RU Emulator Payload Validation ERROR with Case F08 1C

Hello,

I tried running the E2E test case (case F08 1C with testMAC + cuPHYController_SCF + RU Emulator) with cuBB 25.2 according to Running cuBB End-to-End — Aerial CUDA-Accelerated RAN .

After all components started, the RU’s console was flooded with payload validation errors. I had examined configuration files for testMAC, cuPHY controller, and the RU emulator, and they all appear to be correct.

Here is the environment setup:
Server 1: testMAC + cuPHY controller with an MT42822 BlueField-2 integrated ConnectX-6 Dx network controller and a GPU NVIDIA 6000 Ada.
Server 2: RU Emulator with a same NIC.

In addition, I have attached the configuration files and log files for reference.

Thank you!

cuphycontroller_F08.yaml.txt (26.7 KB)

l2_adapter_config_F08.yaml.txt (4.7 KB)

phy.log (719.1 KB)

ru.log (1.8 MB)

ru_config.yaml.txt (12.4 KB)

test_mac_config.yaml.txt (9.8 KB)

testmac.log (8.6 KB)

Hi @justin.jy.huang ,

Please note that this is not a recommended HW configuration. From the logs, it can be seen that there are issues in reception and transmission of packets. Even if they are transmitted, it is likely that they are not on time.

I noticed the following eAxCid setting on the cuphycontroller side

      eAxC_id_pusch: [8, 0]
      eAxC_id_pucch: [8, 0]

while the UL eAxCid setting on the RU emulator side was defined as follows:

   eAxC_UL: [8,0,1,2]

Can you use this instead on the cuphycontroller config?

* [Instructions]:
#1 In the forum thread, swap "HW" for "hardware" and write out the passage from "phy.log (719.1 KB)" to "not on time.".
#2 According to the forum thread, which GPU is installed in Server 1?
#3 Extend the forum thread about the RU emulator payload validation errors, starting after its last sentence.
The listing after this forum thread comes from a separate source.

* [Source data]:
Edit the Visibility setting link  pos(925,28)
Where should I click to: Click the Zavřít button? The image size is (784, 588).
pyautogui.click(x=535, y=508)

* [Task-by-task results]:
#1
phy.log (719.1 KB)

ru.log (1.8 MB)

ru_config.yaml.txt (12.4 KB)

test_mac_config.yaml.txt (9.8 KB)

testmac.log (8.6 KB)

Hi @justin.jy.huang ,

Please note that this is not a recommended hardware configuration. From the logs, it can be seen that there are issues in reception and transmission of packets. Even if they are transmitted, it is likely that they are not on time.

#2 An NVIDIA 6000 Ada.

#3
    eAxC_id_pusch: [8, 0, 1, 2]
      eAxC_id_pucch: [8, 0, 1, 2]

Can you also set the following on the cuphycontroller config file

enable_cpu_task_tracing: 1
enable_compression_tracing: 1

and update the tags on the nvlog config file as follows for better tracing?

- 216: "DRV.MAP_DL"
shm_level: 5 # Example: overlay shm_log_level for a tag
console_level: 3 # Example: overlay console_log_level for a tag
- 217: "DRV.FUNC_DL"
shm_level: 5 # Example: overlay shm_log_level for a tag
console_level: 3 # Example: overlay console_log_level for a tag

- 224: "DRV.MAP_UL"
shm_level: 5 # Example: overlay shm_log_level for a tag
console_level: 3 # Example: overlay console_log_level for a tag
- 225: "DRV.FUNC_UL"
shm_level: 5 # Example: overlay shm_log_level for a tag
console_level: 3 # Example: overlay console_log_level for a tag

- 311: "L2A.PROCESSING_TIMES"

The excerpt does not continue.